== Порядок работы ==
Ответьте на вопросы по отрывку о Кичине.
1. По кому Кичин составил некролог и на каких языках?
2. Кто выписывал Кичину «Правду»?
3. Чем Кичин объяснил, что называет рассказчика господином?

Когда его вызвали на комиссию и спросили, что он станет делать, если его выпишут, он не задумываясь ответил:
- Добьюсь, чтобы мне сделали каучуковую голову и резиновый нос, а потом поеду в Москву и уничтожу советскую власть.
Кичин тоже недалеко от него ушел и в нашем отделении удерживался, можно сказать, исключительно моими стараниями. Однажды, придя на ужин, он вдруг с ужасом глянул на репродуктор, поднялся и ушел, не поев, а потом несколько дней вообще не решался приблизиться к столовой. Я аккуратно носил ему еду в палату, а потом забирал пустые миски - из уважения к Великобрита-нии, а также потому, что мне страшно не хватало театра.
Представление начиналось с утра. Кичин присаживался к тумбочке и что-то писал. Затем вызывал корпусного. Тот (в моем лице) немедленно являлся и стоял по стойке "смирно", ожидая распоряжений. Виктор Давидович, моргая глазами и трубя носом, передавал мне исписанные листы.
- Господин корпусной! Я составил некролог по скончавшемуся Эрнсту Бевину на русском и английском языках. Тексты аутентичны. Отправьте в газеты!
Корпусной бережно принимал листочки и спрашивал:
- Других приказаний не будет?
- Нет, поторопитесь!
Читая "Правду", которую ему выписывала мать, Кичин гневался - опять о нем ни слова! А английских газет он не может добиться, хотя уже посылал протесты и королеве, и Черчиллю, и в ООН, и даже господину Кагановичу, портрет которого видел в "Правде". Виктор Давидович написал Сталину: "Господин Генералиссимус! Ваша ненависть к великому Троцкому и третьей русской революции, к лейбористской партии и лично ко мне..."
Я как-то "обиделся":
- Виктор Давидович! Почему вы меня называете господином, ведь я тоже социал-демократ!
- Я не знал этого, извините... товарищ Гусаров. Но ведь я британский подданный, и согласно международным обычаям должен называть вас, как гражданина другой страны, господином. Извините.
Мне крыть было нечем, и он продолжал называть меня господином.
Впрочем, я ценил Кичина не только за потеху, временами, не прерывая бреда, он упоминал Коллонтай, Радека, Шляпникова, Троцкого, цитировал заголовки и тексты статей, заявления, воспоминания, мимоходом упоминал факты, совершенно мне неизвестные. Я тянулся к легендарным революционным временам, чем вызывал гнев Зайцева, для которого и Добролюбов с Писаревым были чертенятами. Он считал социал-демократов еще опаснее коммунистов последних, с Божьей помощью, когда-нибудь все равно перевешают, а вот с социал-демократами непонятно как поступить - действуют в рамках закона, а между тем утверждают безбожную идею равенства.

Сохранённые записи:

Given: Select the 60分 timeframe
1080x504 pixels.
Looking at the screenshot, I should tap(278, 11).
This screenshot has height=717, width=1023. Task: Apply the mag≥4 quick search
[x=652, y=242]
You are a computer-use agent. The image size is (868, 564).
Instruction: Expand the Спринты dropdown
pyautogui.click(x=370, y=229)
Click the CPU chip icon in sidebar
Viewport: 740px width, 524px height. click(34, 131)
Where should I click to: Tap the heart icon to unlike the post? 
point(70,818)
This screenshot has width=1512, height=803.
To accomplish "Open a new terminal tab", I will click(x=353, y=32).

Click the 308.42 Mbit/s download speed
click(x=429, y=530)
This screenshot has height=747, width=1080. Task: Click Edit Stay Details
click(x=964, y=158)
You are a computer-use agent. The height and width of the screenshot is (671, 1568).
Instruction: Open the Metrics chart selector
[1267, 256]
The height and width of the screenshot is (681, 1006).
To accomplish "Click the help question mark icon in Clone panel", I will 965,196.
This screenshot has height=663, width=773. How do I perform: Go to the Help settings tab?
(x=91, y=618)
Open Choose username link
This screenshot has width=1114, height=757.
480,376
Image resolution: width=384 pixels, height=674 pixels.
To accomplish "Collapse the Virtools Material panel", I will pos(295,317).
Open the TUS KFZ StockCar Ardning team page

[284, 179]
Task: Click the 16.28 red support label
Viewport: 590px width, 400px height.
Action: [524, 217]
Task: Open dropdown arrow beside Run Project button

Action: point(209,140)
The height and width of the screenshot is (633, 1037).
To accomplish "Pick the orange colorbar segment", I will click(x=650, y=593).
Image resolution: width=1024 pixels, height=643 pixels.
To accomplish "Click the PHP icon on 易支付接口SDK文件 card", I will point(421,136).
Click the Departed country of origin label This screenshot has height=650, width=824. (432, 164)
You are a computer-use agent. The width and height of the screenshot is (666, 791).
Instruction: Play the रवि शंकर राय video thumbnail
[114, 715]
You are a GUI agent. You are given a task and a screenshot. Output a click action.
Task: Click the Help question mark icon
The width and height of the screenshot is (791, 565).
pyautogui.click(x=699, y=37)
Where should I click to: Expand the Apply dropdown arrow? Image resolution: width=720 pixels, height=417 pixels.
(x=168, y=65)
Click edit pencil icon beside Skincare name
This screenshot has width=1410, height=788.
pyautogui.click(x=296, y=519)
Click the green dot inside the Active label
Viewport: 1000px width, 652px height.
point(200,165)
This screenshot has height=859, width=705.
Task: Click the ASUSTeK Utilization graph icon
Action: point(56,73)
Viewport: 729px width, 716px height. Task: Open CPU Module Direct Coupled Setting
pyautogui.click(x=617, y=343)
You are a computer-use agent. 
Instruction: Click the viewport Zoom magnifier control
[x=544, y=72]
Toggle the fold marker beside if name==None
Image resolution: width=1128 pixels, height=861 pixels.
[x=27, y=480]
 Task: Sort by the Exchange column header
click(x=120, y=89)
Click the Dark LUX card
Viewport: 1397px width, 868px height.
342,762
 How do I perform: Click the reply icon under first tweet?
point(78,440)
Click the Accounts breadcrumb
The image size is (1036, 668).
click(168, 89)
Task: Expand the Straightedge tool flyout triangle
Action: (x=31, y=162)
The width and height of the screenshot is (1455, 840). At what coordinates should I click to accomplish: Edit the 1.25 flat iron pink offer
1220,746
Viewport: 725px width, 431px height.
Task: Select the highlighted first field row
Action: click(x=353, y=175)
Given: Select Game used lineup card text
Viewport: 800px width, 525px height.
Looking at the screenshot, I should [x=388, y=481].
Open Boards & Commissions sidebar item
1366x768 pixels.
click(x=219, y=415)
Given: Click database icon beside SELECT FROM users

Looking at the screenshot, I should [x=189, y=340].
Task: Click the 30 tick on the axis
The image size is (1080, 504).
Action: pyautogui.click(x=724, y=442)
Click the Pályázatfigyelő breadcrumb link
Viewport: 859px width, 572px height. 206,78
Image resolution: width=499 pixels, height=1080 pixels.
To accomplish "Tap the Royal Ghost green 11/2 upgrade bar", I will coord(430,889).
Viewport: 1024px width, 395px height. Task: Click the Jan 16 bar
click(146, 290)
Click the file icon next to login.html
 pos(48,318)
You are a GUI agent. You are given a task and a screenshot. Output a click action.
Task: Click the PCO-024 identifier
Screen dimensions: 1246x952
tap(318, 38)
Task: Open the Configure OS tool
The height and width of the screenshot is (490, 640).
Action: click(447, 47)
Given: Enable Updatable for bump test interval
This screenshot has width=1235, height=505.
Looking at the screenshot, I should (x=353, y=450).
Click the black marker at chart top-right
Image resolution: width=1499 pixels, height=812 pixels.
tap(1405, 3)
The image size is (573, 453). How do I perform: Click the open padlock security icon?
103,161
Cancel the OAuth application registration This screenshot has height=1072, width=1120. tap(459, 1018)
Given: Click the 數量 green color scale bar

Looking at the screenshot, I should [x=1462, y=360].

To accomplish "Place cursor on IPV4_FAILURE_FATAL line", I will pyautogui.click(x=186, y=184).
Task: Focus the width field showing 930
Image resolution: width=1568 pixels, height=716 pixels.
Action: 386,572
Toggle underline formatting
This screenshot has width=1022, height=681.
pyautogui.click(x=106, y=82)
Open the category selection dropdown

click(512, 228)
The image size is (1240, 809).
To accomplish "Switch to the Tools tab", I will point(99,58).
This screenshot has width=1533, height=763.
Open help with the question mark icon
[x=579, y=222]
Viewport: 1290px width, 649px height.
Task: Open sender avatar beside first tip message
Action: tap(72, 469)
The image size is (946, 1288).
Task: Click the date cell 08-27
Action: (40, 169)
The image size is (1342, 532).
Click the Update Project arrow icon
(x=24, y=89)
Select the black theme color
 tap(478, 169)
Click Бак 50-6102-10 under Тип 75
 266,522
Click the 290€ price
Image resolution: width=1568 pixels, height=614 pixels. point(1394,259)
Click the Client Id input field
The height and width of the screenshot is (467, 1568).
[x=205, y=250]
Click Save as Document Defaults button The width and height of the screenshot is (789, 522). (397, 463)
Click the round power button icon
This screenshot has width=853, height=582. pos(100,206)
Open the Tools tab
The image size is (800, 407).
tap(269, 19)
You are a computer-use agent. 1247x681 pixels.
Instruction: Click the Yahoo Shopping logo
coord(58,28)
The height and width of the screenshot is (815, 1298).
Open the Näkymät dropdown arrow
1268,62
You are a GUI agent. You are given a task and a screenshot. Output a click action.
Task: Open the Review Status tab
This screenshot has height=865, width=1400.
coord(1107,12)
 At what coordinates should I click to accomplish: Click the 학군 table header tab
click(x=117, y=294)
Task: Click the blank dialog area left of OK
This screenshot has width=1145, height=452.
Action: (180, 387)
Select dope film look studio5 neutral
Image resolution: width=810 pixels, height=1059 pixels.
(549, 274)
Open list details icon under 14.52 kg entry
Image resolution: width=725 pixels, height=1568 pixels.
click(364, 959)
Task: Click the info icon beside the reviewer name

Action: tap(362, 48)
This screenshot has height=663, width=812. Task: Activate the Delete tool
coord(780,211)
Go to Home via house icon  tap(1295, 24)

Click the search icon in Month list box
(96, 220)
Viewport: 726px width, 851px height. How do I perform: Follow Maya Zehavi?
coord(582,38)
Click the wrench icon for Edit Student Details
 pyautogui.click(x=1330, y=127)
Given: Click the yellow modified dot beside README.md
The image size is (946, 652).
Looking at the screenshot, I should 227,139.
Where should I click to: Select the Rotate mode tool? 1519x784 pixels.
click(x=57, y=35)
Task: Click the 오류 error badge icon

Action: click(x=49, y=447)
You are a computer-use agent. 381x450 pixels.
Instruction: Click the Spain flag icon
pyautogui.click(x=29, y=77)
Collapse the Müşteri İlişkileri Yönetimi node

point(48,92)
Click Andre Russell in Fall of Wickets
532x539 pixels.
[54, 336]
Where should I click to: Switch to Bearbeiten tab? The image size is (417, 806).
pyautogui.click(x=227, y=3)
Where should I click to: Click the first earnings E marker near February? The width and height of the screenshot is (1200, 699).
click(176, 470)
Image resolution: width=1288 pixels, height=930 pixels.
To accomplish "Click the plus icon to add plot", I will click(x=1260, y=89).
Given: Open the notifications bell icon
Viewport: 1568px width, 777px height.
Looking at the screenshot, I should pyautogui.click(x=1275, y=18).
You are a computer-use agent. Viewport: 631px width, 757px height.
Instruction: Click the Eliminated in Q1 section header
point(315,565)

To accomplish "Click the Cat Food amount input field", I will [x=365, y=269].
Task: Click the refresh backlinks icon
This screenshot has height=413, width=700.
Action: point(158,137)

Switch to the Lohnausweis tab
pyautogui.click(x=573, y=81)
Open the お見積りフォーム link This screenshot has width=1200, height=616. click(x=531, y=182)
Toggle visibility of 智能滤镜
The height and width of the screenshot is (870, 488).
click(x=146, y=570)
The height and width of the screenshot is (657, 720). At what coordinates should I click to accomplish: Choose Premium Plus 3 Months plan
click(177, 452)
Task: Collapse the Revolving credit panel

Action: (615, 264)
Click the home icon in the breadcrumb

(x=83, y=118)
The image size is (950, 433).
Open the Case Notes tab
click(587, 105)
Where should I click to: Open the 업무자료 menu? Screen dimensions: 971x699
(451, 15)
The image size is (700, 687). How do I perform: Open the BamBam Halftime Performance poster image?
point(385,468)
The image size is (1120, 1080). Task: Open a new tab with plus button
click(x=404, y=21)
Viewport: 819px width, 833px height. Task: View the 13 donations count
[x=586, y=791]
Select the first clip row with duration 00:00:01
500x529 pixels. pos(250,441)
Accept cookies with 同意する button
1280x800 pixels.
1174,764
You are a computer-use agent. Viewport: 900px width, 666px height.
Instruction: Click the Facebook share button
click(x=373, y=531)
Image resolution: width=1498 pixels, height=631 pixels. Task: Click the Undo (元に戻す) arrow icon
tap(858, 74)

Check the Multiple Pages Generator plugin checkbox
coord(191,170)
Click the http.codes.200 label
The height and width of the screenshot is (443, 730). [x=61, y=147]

== Ответ к заданию ==
1. Некролог был по скончавшемуся Эрнсту Бевину, на русском и английском языках.
2. «Правду» Кичину выписывала мать.
3. Кичин сказал, что он британский подданный и по международным обычаям должен называть рассказчика, гражданина другой страны, господином.